Evaluación con RAGAS

from ragas import evaluate
from ragas.metrics import faithfulness, answer_relevancy, context_precision
from datasets import Dataset

dataset = Dataset.from_dict({
    "question": questions,
    "answer": answers,
    "contexts": contexts_list,
    "ground_truth": ground_truths,
})

result = evaluate(
    dataset,
    metrics=[faithfulness, answer_relevancy, context_precision],
)
print(result)
# {'faithfulness': 0.89, 'answer_relevancy': 0.92, 'context_precision': 0.78}

GraphRAG (uso avanzado)

Para dominios complejos (regulatorio, médico, financiero) donde RAG plano no captura relaciones.

import neo4j

driver = neo4j.GraphDatabase.driver("bolt://neo4j:7687", auth=("neo4j", "password"))

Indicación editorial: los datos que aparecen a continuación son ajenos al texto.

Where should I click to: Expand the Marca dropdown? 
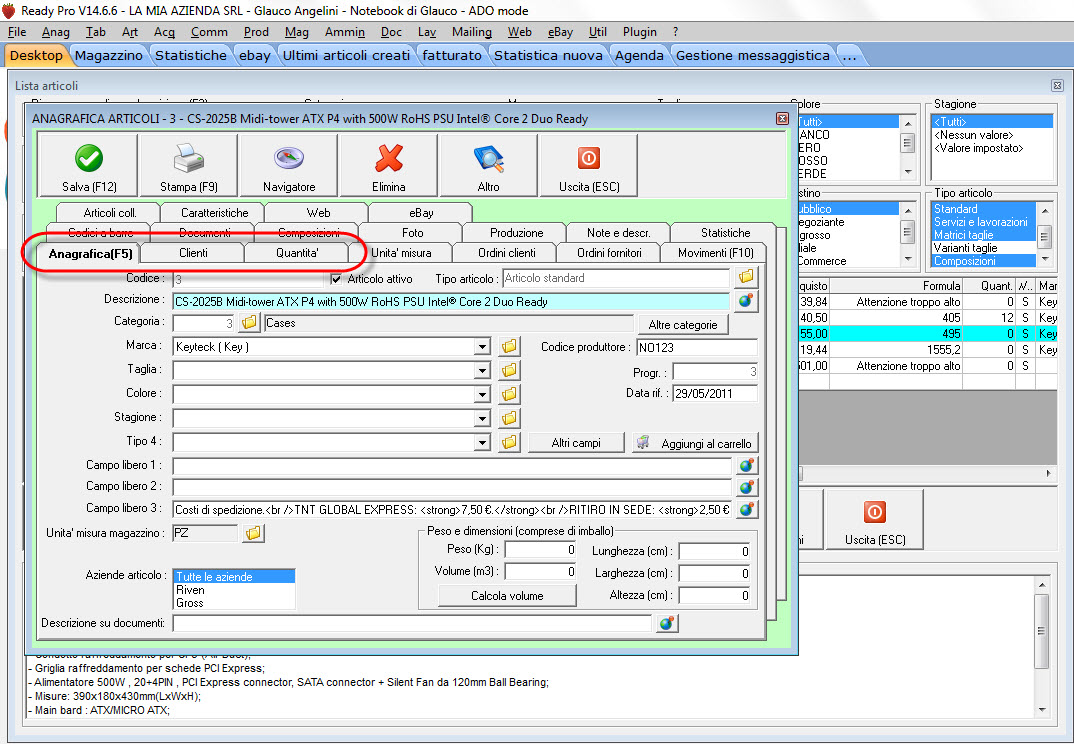(x=483, y=347)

def graph_retrieve(query: str) -> list[dict]:
    # 1. Extraer entidades de la query con LLM
    entities = llm_extract_entities(query)

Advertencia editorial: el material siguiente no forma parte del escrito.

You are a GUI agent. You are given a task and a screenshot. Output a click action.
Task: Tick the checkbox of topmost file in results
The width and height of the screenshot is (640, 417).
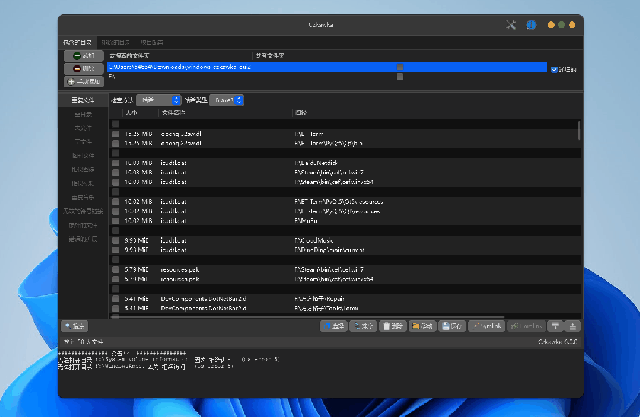(115, 133)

    # 2. Cypher hybrid: vector neighborhood + grafo expansion
    with driver.session() as session:
        result = session.run("""
            CALL db.index.vector.queryNodes('chunk_embeddings', 10, $emb) YIELD node, score
            MATCH (node)-[:MENTIONS]->(e:Entity)
            WHERE e.name IN $entity_names
            WITH node, e, score
            MATCH (e)-[r*1..2]-(related)
            RETURN node.content as content, collect(DISTINCT related.name) as related_entities, score
            ORDER BY score DESC LIMIT 5
        """, emb=embed(query), entity_names=entities)
        return [dict(record) for record in result]

Agentic patterns

Agente Data Quality con MCP

from anthropic import Anthropic

client = Anthropic()

TOOLS = [
    {
        "name": "query_warehouse",
        "description": "Execute SQL against the Trino warehouse",
        "input_schema": {
            "type": "object",
            "properties": {"sql": {"type": "string"}},
            "required": ["sql"]
        }
    },
    {
        "name": "open_jira",
        "description": "Open a Jira ticket for a data quality incident",
        "input_schema": {
            "type": "object",
            "properties": {
                "summary": {"type": "string"},
                "owner": {"type": "string"},
                "severity": {"enum": ["P0","P1","P2","P3"]}
            }
        }
    },
]

def agent_diagnose(anomaly: dict):
    messages = [{
        "role": "user",
        "content": f"Anomaly detected in {anomaly['table']}: {anomaly['description']}. Diagnose root cause."
    }]
    while True:
        resp = client.messages.create(
            model="claude-opus-4-7",
            max_tokens=4000,
            tools=TOOLS,
            messages=messages
        )
        if resp.stop_reason == "end_turn":
            return resp.content[-1].text
        # process tool calls...

Métricas ML/AI

  • Model performance: AUC, F1, MAPE según task.
  • Drift: PSI, KL divergence sobre features y predicciones.
  • Latency: P95 inference <100ms (real-time), <1s (batch).
  • Cost per prediction: monitorear LLM API spend per query.
  • RAG faithfulness: >85% golden set.
  • Hallucination rate: <5%.
  • Tiempo idea → producción: <6 semanas (gate Fase 4).

Anti-patrones IA

  1. ❌ RAG sin evaluación continua → hallucinaciones invisibles.
  2. ❌ Embeddings without versionado → cambio modelo, re-indexar todo.
  3. ❌ Sin guardrails → prompt injection, PII leak.
  4. ❌ LLM en hot path sin fallback → outage.
  5. ❌ Fine-tune sin baseline → desperdicio compute.
  6. ❌ Agentes sin human-in-loop en acciones destructivas.